And he saw the ravenous verge didn’t know the first thing about hunger.

CHAPTER 9

“I remember …,” Alyce said. But the memory suddenly blurred in a haze of other images—ferales in pieces; red-eyed malice and salambes shrieking as they fled.

Sidney blanched, and she bit her lip. Disappointing him hurt worse than the scratches on her back. She wanted to tell him, she did, but the memory was smeared away, as if the touch of the cold cloth had sopped it up with her blood.

She lowered her gaze miserably. “I would tell you, but it’s all gone.” Her voice sounded so plaintive, she didn’t even believe herself.

“I’m sure you would tell.”

She contemplated the odd emphasis he’d placed on the word while he busied himself with his papers again.

He wrote with authority, his strokes as smooth and steady as his hands on her skin. She clutched the front of the torn dress under her chin, and the quickening pulse in her throat banged against her knuckles.

When she’d kissed him before, in his room, he had told her to wait.

She had waited. She had been waiting a very long time, though she couldn’t say how long exactly. And from what she’d seen in the demon-pierced eyes of the talya males, immortality did not make waiting any easier.

And if she followed that thought, as Sidney would do, she came to the question: What was she waiting for?

Before she could answer, Sidney was back at her side. “I want to get a closer look at your reven.” When she gave him a quizzical look, he added, “The demon’s mark around your neck.”

The throb of tension that had seized her twisted from anticipation to something darker. “I do not like it. It’s ugly.”

“I need to register you in the league archives, and the reven can tell us the class and potency of your teshuva, even if we can’t get a detailed history.” He touched her hands and gave a downward nudge.

Her muscles vacillated between resistance and surrender. She didn’t want him to see that part of her—or at least not just that part of her.

He rested his hand on her clutched fists, his palm so wide it nearly covered both of hers, but he didn’t push again. “The reven isn’t ugly, Alyce. It’s uniquely you.”

Unlike her grip, his eyes did not waver. She let him uncover her neck. His gaze, tracing down her skin, made her shiver again.

Her cheeks heated, and her heart pounded in wild beats. “It is the mark of the devil.”

“Yes, I said that already.” His tone was absentminded.

The acceptance in his imperturbable words loosened her desperate clutch on her dress while he went to a shelf of books and pulled out a particularly thick tome. He flipped through its pages as he returned to her side. “Look—here is our visual dictionary of reven.”

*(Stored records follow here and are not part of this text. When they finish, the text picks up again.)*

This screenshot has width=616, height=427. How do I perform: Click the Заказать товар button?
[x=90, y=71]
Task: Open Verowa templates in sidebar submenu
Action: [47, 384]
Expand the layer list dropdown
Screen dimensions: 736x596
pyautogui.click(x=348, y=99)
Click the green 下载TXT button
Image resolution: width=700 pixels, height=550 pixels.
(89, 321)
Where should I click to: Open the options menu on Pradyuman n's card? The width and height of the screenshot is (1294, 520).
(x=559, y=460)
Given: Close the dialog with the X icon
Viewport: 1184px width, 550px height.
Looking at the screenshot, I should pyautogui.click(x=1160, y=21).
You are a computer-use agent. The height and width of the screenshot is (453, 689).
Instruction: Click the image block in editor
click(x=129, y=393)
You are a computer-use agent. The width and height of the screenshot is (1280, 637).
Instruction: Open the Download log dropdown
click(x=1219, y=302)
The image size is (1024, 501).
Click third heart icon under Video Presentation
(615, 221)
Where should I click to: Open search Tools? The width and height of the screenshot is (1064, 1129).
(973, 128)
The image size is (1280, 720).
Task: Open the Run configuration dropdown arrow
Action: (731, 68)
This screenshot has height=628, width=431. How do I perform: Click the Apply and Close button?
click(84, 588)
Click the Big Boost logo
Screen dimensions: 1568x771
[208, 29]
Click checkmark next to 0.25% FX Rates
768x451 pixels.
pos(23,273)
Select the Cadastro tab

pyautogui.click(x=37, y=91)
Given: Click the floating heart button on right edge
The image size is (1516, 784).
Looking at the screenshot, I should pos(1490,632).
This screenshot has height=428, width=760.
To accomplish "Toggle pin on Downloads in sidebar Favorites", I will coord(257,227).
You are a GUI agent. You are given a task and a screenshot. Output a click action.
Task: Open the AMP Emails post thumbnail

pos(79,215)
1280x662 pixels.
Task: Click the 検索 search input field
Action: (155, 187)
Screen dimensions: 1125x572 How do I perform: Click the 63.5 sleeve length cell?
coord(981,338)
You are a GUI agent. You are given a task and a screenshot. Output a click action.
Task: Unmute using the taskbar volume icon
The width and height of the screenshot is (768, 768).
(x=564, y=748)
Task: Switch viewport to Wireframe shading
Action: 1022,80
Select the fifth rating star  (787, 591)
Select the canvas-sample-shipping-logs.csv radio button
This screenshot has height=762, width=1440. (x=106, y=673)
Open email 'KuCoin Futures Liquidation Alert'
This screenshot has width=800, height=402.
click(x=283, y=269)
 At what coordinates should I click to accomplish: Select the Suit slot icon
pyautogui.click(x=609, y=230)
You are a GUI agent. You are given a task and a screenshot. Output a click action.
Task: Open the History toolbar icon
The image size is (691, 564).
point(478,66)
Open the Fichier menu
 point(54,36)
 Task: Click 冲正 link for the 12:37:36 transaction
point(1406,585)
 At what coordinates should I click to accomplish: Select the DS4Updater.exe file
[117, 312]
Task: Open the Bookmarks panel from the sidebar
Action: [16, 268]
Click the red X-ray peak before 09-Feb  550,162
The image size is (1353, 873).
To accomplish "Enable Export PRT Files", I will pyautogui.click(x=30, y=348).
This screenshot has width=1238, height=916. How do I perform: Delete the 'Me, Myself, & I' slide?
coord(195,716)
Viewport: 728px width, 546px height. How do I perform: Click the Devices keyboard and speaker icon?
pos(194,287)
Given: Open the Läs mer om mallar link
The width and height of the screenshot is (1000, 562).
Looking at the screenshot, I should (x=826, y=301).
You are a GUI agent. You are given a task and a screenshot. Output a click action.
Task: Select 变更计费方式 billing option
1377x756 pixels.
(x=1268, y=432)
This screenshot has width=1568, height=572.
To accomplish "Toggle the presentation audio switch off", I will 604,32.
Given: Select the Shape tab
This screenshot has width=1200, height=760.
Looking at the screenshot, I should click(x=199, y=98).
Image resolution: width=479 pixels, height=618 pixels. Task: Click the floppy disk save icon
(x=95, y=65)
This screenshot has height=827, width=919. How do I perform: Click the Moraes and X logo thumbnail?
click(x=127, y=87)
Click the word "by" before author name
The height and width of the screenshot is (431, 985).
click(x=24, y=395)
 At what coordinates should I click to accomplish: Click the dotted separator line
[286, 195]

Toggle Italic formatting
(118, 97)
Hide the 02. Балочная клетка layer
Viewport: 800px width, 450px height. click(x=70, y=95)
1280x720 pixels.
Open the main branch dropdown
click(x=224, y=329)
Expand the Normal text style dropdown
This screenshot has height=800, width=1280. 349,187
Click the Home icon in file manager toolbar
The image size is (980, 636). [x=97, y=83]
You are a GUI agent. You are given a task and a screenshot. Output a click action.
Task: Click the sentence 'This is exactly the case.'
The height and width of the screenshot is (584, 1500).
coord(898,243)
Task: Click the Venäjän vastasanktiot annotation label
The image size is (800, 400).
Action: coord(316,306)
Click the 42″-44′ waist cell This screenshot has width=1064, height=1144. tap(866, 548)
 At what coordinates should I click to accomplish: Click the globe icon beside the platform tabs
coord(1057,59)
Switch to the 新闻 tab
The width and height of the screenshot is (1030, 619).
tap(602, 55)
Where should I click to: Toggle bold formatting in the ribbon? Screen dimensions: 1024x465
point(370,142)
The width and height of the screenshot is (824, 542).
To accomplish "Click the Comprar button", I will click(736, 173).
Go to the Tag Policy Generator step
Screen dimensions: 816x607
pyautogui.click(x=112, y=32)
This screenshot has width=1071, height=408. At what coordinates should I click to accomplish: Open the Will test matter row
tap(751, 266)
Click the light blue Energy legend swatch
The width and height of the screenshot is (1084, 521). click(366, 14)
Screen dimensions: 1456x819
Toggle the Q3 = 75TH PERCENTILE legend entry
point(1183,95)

The big book thudded on the table next to her. “So many.”

“Yet so much we still don’t know.” He ran his finger down one page and flipped to the next and then the next to continue his perusal.

He had big hands, strong hands. She sighed. Big hands for big books—she wasn’t big.

As if he’d heard the thought, he stopped to display the penned illustrations. The page looked as if someone had taken an entire goose and dipped it upside down in ink and dashed it across the paper.

“These are depictions of the reven of some of the strongest talyan ever to fight.” He traced one complex swirl. “The depth and intricacy of the mark echoes the power of the teshuva.”

She lifted her chin. “Mine is nothing like that.”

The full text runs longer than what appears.